Exercise objective >>
Please write out again only the part that opens with the line containing "Task: Click the magenta" and closes with the line containing "Action: [x=45, y=395]", keeping the requests. In the answers, multiply every coordinate by 0.3 and round to whole numbers, with halves going up.

Information provided >>

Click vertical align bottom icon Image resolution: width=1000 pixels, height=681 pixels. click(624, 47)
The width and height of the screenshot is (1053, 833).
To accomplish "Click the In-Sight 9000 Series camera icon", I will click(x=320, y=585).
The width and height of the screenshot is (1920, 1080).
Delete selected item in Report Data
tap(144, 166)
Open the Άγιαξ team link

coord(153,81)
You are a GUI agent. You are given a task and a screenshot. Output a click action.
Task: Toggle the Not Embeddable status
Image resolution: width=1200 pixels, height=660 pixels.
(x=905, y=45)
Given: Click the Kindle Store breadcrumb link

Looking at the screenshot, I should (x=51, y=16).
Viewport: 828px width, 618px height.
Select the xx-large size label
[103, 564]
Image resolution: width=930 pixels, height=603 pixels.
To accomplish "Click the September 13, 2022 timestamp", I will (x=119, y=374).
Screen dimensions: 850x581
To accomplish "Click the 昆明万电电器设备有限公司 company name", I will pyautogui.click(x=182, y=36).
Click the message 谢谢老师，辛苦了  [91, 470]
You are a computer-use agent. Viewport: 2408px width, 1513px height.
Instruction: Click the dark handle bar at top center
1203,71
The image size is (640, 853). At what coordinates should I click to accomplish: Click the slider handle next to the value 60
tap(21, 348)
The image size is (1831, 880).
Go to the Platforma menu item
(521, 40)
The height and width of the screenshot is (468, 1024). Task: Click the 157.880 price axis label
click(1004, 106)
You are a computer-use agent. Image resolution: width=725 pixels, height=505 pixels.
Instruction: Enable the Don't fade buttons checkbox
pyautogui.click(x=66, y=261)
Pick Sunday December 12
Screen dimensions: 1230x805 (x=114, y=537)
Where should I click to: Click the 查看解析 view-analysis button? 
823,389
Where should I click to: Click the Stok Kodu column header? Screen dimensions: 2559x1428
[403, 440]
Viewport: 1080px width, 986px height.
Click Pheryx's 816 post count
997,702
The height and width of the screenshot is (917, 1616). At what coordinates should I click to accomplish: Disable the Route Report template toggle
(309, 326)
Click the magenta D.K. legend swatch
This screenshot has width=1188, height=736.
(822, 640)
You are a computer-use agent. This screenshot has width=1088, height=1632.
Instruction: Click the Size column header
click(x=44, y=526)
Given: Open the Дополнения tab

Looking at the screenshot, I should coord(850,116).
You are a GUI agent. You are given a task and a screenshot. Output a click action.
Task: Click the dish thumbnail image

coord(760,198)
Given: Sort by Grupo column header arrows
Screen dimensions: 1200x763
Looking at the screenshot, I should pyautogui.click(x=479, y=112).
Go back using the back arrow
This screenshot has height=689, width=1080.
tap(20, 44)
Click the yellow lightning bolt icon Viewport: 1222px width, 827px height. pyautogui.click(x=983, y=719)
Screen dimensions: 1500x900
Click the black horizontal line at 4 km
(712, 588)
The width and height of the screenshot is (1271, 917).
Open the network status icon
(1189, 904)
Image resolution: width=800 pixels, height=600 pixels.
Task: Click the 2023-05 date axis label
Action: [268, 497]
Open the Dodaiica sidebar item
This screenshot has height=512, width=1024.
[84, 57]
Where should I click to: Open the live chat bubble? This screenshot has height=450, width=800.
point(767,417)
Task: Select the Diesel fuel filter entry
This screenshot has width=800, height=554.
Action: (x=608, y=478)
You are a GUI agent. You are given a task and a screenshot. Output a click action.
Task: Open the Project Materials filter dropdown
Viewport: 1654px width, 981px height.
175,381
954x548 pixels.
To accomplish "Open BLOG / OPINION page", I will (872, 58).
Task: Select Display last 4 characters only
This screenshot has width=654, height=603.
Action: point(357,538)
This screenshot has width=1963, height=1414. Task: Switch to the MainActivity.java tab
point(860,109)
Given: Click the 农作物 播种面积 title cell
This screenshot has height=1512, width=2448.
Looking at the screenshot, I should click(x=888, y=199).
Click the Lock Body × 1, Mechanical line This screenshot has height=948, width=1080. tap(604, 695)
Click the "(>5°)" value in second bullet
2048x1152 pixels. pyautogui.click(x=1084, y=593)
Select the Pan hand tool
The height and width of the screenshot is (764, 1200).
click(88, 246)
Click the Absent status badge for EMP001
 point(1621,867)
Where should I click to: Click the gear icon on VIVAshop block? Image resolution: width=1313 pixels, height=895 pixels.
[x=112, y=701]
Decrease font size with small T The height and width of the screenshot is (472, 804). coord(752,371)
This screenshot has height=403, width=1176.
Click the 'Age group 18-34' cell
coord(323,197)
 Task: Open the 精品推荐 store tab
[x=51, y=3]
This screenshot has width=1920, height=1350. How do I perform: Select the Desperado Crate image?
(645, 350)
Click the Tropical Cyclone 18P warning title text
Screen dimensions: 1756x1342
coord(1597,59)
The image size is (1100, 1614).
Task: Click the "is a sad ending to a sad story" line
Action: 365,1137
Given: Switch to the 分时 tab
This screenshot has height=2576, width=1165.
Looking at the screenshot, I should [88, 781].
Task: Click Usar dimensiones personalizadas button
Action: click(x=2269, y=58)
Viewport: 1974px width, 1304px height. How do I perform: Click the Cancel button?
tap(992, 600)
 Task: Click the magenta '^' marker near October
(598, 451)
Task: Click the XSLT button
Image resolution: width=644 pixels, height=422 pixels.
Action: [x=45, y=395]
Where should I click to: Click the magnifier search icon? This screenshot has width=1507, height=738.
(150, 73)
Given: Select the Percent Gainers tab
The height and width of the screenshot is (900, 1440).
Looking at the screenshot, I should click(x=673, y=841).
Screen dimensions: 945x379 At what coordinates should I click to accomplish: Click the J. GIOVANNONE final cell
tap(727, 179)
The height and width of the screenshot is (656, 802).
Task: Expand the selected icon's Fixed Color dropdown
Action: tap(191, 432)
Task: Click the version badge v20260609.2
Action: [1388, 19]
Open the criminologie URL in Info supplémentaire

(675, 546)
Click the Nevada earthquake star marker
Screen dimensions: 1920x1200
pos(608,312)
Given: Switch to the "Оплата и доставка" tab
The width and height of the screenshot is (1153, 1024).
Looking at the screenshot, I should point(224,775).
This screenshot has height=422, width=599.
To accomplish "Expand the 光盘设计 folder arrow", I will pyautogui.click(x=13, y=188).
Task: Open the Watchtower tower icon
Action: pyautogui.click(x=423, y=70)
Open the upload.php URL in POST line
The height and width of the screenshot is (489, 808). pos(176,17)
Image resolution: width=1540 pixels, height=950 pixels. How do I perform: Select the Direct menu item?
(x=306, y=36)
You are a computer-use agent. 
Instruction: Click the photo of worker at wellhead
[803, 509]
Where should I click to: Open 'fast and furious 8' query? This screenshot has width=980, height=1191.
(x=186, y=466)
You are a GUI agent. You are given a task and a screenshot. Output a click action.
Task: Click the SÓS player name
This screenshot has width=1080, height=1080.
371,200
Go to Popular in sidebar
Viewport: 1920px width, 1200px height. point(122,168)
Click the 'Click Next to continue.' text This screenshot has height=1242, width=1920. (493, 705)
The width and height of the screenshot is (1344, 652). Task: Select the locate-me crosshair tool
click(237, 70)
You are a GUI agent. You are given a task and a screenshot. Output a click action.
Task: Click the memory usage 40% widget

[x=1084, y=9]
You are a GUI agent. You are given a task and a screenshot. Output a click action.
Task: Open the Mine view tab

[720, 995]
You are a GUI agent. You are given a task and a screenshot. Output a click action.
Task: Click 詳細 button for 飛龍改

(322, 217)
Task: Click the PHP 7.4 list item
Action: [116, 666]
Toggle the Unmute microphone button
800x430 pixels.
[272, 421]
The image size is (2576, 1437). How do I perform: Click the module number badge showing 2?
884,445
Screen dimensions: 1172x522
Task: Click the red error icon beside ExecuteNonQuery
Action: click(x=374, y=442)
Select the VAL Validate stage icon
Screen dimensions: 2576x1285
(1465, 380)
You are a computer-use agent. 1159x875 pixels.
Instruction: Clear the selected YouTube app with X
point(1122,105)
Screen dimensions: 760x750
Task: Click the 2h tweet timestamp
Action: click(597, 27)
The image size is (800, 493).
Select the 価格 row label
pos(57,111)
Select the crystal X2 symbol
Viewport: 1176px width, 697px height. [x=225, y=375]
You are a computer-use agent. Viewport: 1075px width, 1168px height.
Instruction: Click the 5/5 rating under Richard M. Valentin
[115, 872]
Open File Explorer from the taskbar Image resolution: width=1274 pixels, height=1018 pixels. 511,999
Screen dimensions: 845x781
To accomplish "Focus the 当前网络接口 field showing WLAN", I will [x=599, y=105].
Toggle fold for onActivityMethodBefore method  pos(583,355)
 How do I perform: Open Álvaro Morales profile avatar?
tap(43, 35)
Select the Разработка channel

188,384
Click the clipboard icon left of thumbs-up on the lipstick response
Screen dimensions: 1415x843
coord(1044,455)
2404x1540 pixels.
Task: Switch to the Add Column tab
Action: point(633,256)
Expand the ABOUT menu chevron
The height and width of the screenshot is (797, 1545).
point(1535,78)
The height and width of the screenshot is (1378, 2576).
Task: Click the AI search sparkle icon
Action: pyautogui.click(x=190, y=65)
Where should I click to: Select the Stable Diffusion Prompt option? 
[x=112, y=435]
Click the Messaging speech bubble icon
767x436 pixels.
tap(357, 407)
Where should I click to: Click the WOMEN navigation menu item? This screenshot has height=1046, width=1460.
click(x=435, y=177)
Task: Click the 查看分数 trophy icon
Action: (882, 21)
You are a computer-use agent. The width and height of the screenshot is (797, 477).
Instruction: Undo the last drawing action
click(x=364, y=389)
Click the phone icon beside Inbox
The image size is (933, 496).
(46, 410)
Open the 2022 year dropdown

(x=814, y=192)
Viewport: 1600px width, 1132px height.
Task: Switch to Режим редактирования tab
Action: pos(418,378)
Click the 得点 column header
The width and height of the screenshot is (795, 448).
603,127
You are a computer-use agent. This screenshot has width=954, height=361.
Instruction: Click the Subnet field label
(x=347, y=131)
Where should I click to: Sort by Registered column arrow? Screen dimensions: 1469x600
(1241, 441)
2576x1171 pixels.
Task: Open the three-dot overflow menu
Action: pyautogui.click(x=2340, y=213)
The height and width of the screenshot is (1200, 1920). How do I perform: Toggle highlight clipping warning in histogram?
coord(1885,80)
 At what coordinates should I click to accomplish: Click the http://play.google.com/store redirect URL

Response to this task >>
 Task: Click the magenta '^' marker near October
(179, 135)
Task: Click the XSLT button
Image resolution: width=644 pixels, height=422 pixels.
Action: [x=14, y=119]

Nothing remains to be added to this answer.